§ **Work task**: Copy out the entries below exactly as they stand, but only from the line containing "AKČNÍ NABÍDKA (109, 259)" through the line containing "TEPLÁKOVÉ SOUPRAVY (98, 499)".

§ **Dataset records**:
- - - -

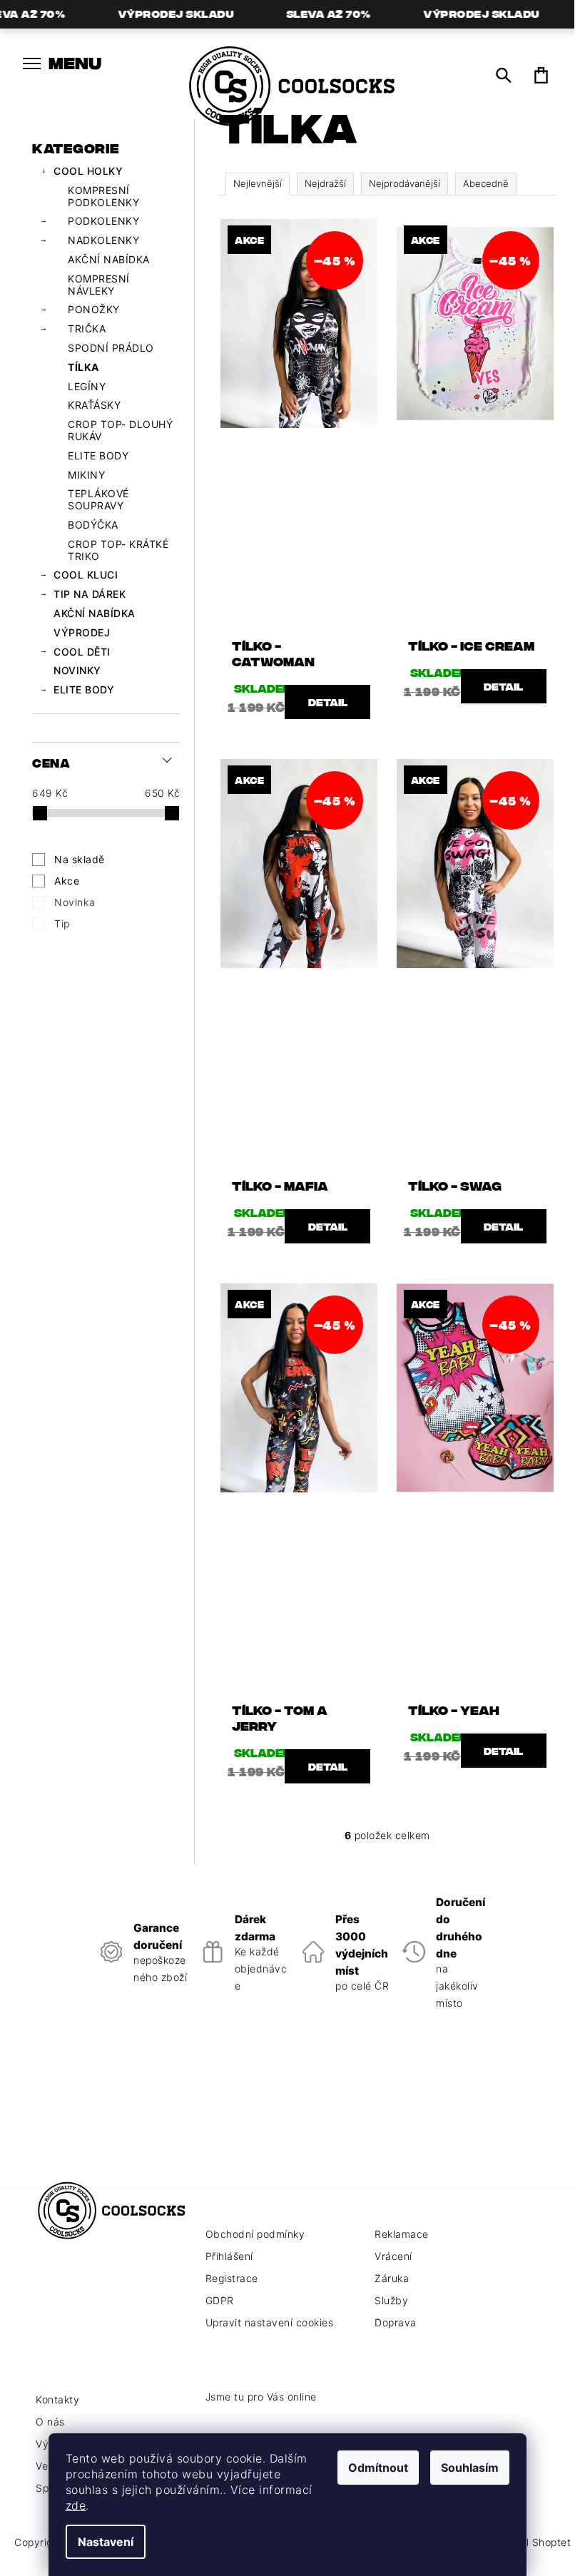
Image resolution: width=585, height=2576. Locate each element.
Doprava (396, 2322)
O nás (50, 2421)
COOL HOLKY (88, 171)
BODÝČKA (93, 525)
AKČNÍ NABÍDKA (109, 259)
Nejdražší (325, 183)
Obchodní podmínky (255, 2234)
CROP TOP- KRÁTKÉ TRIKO (118, 550)
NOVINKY (77, 670)
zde (76, 2505)
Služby (391, 2300)
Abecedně (486, 183)
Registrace (231, 2278)
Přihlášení (229, 2256)
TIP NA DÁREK (90, 594)
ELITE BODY (98, 455)
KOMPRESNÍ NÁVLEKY (99, 285)
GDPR (219, 2300)
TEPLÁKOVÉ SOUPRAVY (98, 499)
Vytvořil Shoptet (531, 2542)
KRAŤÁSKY (94, 405)
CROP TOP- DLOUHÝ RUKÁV (120, 430)
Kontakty (57, 2399)
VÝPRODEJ (82, 632)
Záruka (392, 2278)
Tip (62, 923)
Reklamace (402, 2234)
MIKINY (86, 475)
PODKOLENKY (103, 221)
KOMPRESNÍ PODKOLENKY (103, 196)
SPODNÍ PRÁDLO (111, 348)
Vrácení (393, 2256)
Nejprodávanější (404, 183)
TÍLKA (83, 367)
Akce (66, 881)
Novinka (75, 902)
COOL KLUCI (86, 575)
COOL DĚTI (82, 652)
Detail (327, 702)
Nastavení (105, 2542)
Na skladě (79, 859)
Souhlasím (470, 2467)
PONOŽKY (94, 309)
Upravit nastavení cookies (269, 2322)
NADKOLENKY (103, 240)
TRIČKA (87, 328)
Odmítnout (378, 2467)
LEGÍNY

- - - -

§ **Exercise output**:
AKČNÍ NABÍDKA (109, 259)
Nejdražší (325, 183)
Obchodní podmínky (255, 2234)
CROP TOP- KRÁTKÉ TRIKO (118, 550)
NOVINKY (77, 670)
zde (76, 2505)
Služby (391, 2300)
Abecedně (486, 183)
Registrace (231, 2278)
Přihlášení (229, 2256)
TIP NA DÁREK (90, 594)
ELITE BODY (98, 455)
KOMPRESNÍ NÁVLEKY (99, 285)
GDPR (219, 2300)
TEPLÁKOVÉ SOUPRAVY (98, 499)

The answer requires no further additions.